Así, tendemos en ocasiones a desviar el foco de la atención principal. Un ejemplo, el conflicto actual de la enseñanza concertada vasca. La noticia está en el supuesto perjuicio del derecho a la educación del alumnado afectado por las movilizaciones y no en el hartazgo y desesperación de un colectivo profesional que, tras diez años de espera y reivindicación, únicamente observa cerrazón patronal, desinterés gubernamental e incomprensión de las familias.
El problema no reside en valorar justamente los pasos previos a las huelgas, en las horas gastadas en reuniones infructuosas donde se confiaba en acercar posturas; el problema se sitúa -intencionadamente, por ciertos medios escritos- en la supuesta pérdida irreparable de presencia en las aulas.
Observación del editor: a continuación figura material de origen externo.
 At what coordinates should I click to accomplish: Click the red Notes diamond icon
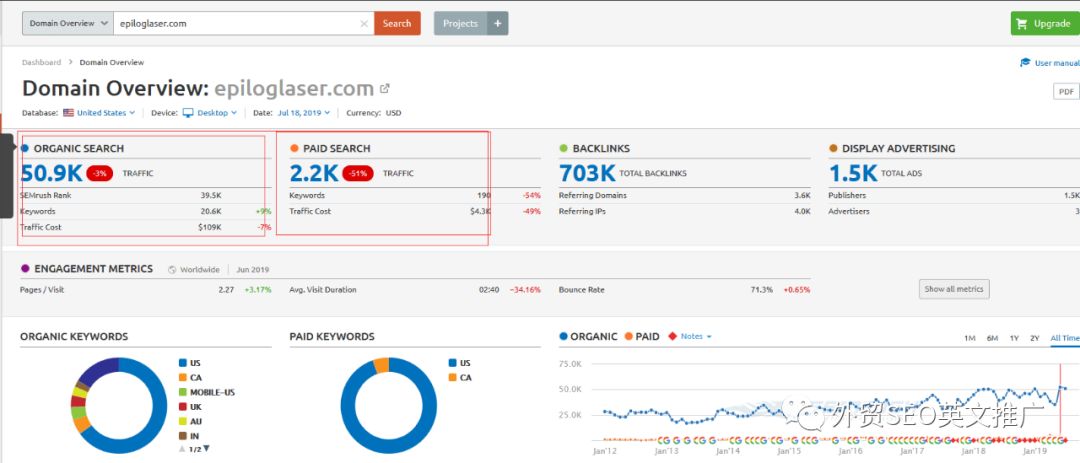(x=672, y=337)
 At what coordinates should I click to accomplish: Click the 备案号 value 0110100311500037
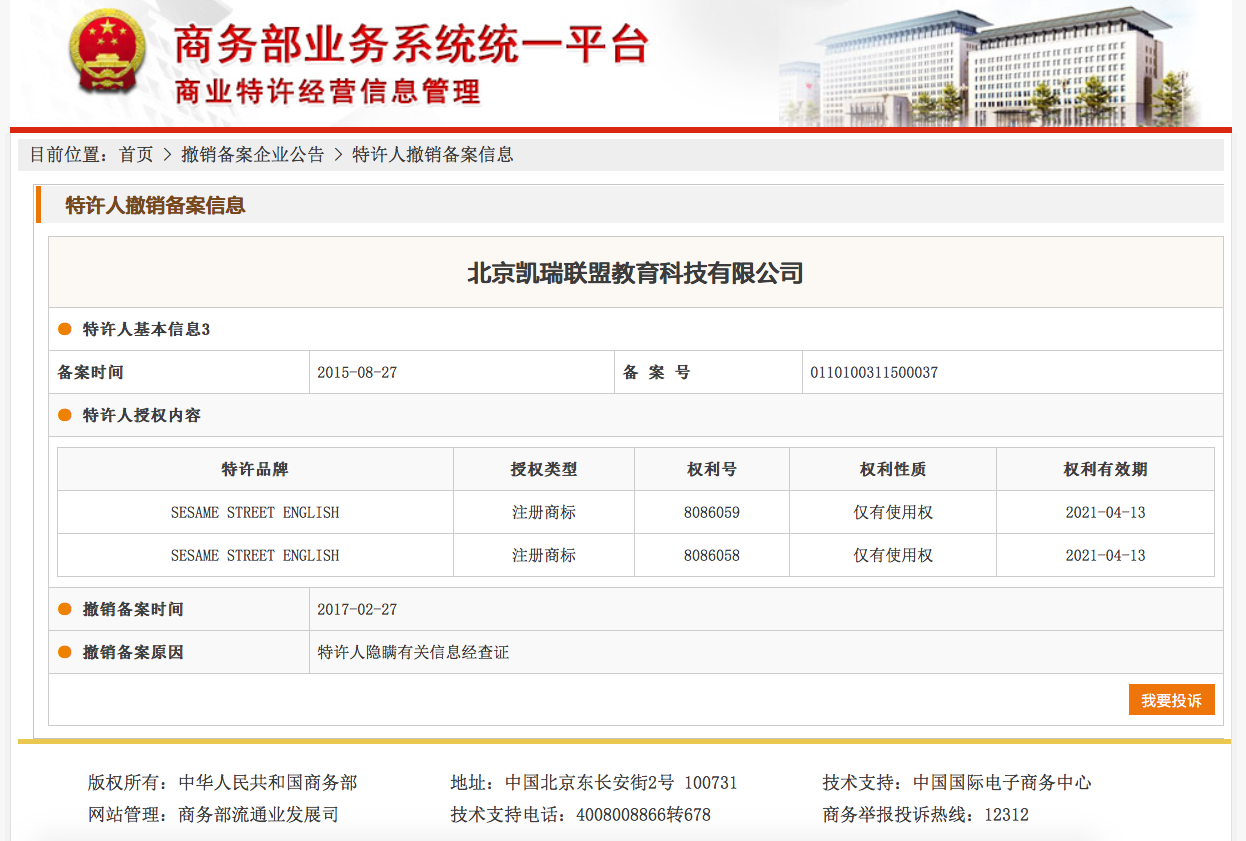(873, 373)
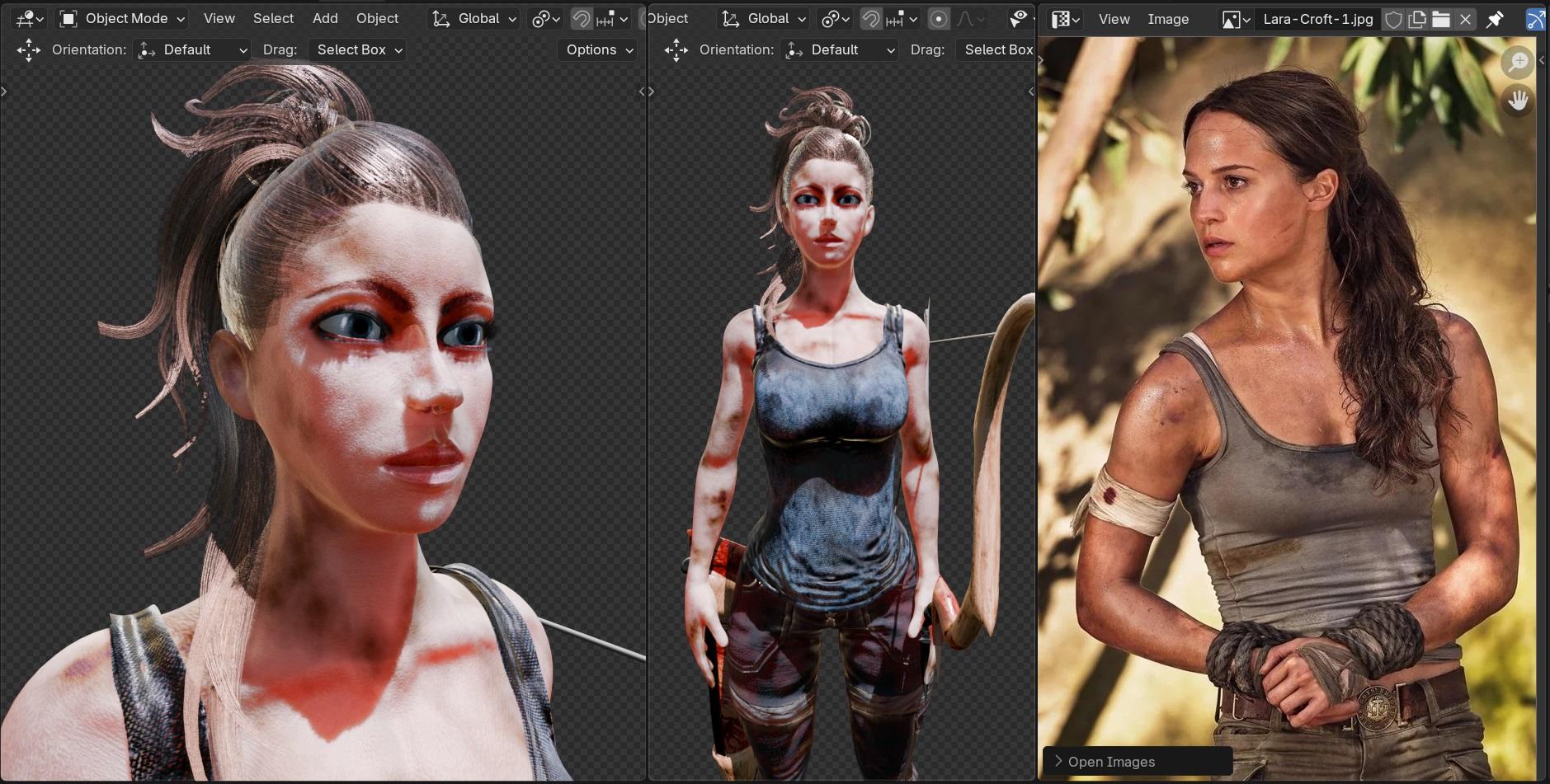Open the Image menu in image editor
Image resolution: width=1550 pixels, height=784 pixels.
[1168, 19]
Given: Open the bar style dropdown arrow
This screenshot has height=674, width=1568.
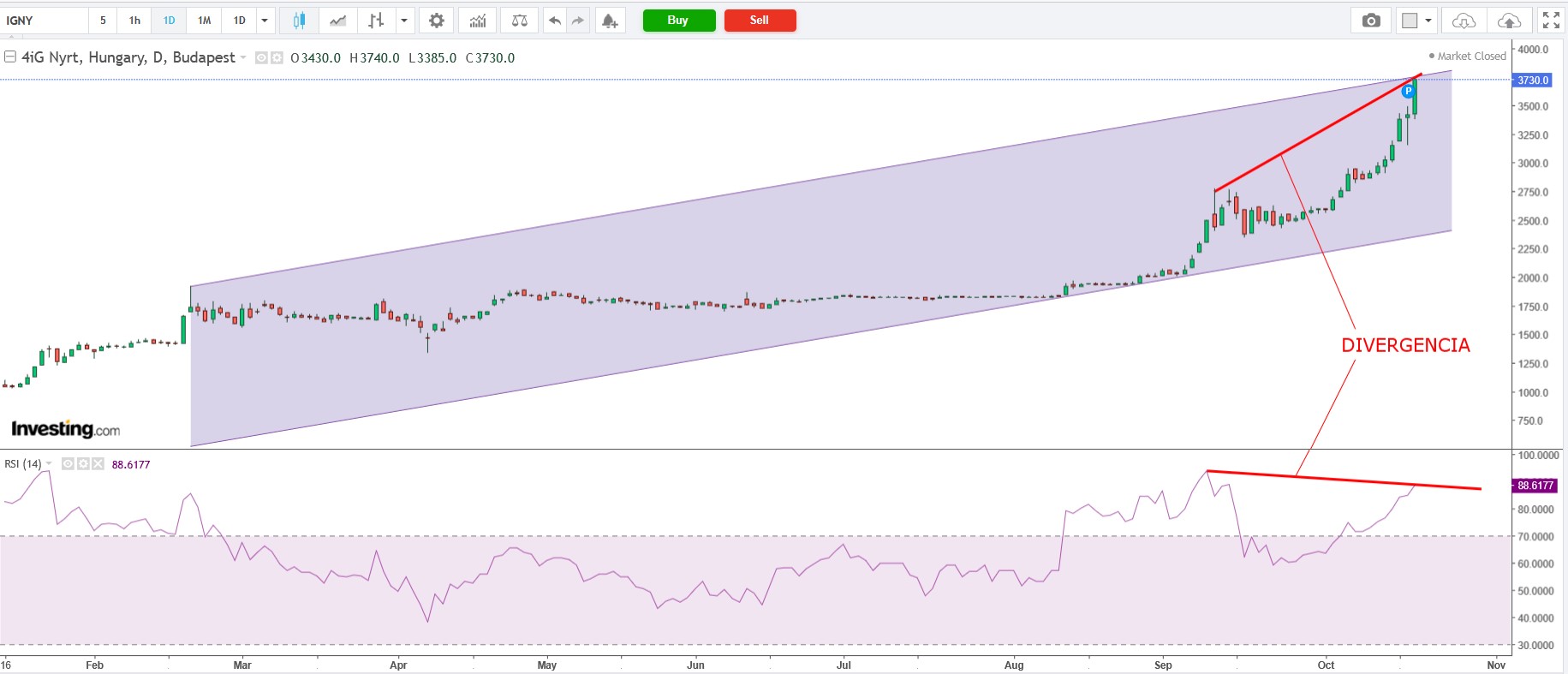Looking at the screenshot, I should point(403,21).
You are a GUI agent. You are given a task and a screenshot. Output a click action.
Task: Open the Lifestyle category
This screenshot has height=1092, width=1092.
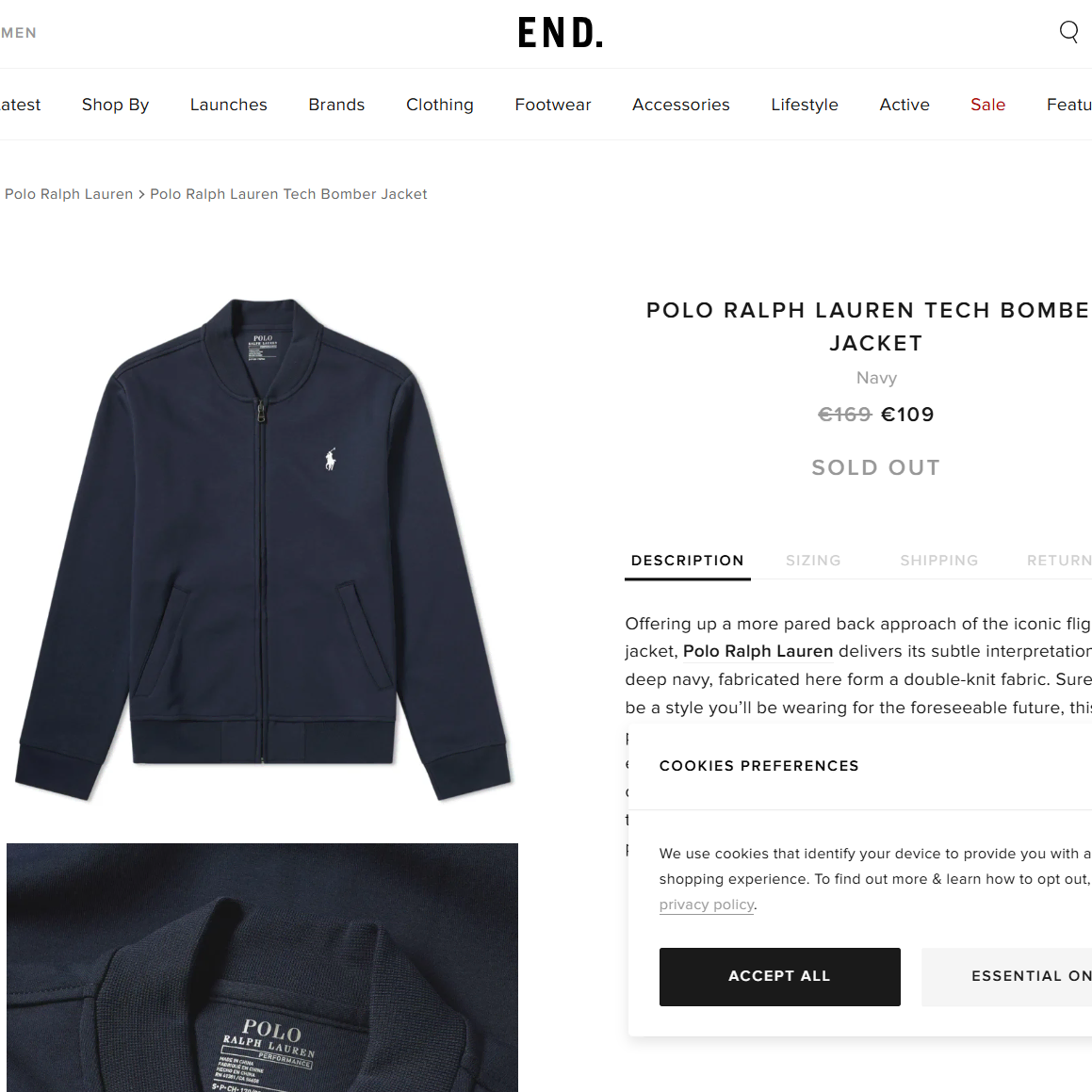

No se cuestiona el derecho a la educación y, por tanto, el perjuicio que una situación grave como esta movilización puede causar. Sí se cuestiona, sin embargo, el derecho a la huelga como elemento máximo de lucha dentro de la libertad sindical reconocida por la Constitución. Ambos son derechos elementales, pero hay intereses concretos en remarcar que el primero lo es más que el segundo. Como si ambos pudiesen colocarse en una balanza para dirimir el peso ganador. Aceptar la prevalencia de los derechos individuales sobre los colectivos no es sino la otra cara de ese neoliberalismo atroz disfrazado de individualismo benefactor.
Vivimos en una sociedad democrática que reconoce la validez de las medidas de lucha para dignificar nuestros trabajos, aunque sólo en la medida en que esta pelea no afecte sus necesidades personales. Entendemos, pero nos incomodan; respetamos, pero no colaboramos. Algunas familias que confían en centros educativos privados concertados que no atienden las obligaciones sociolaborales de sus trabajadoras/es deberían poner el límite en comprender que los compromisos cristianos de justicia, equidad y solidaridad deben impregnar las aulas más allá del ideario teórico de las órdenes religiosas.
Bien, compruebo que la pregunta inicial ha quedado respondida con seis límites, seis líneas que marcan el espacio que no deberíamos traspasar. Parece que la figura resultante, el paralelepípedo construido a partir de esta imagen, sería un prisma de seis caras. Cada cual, ahora, que decida, en función de la importancia de cada límite, si estamos ante cubo, ortoedro o romboedro.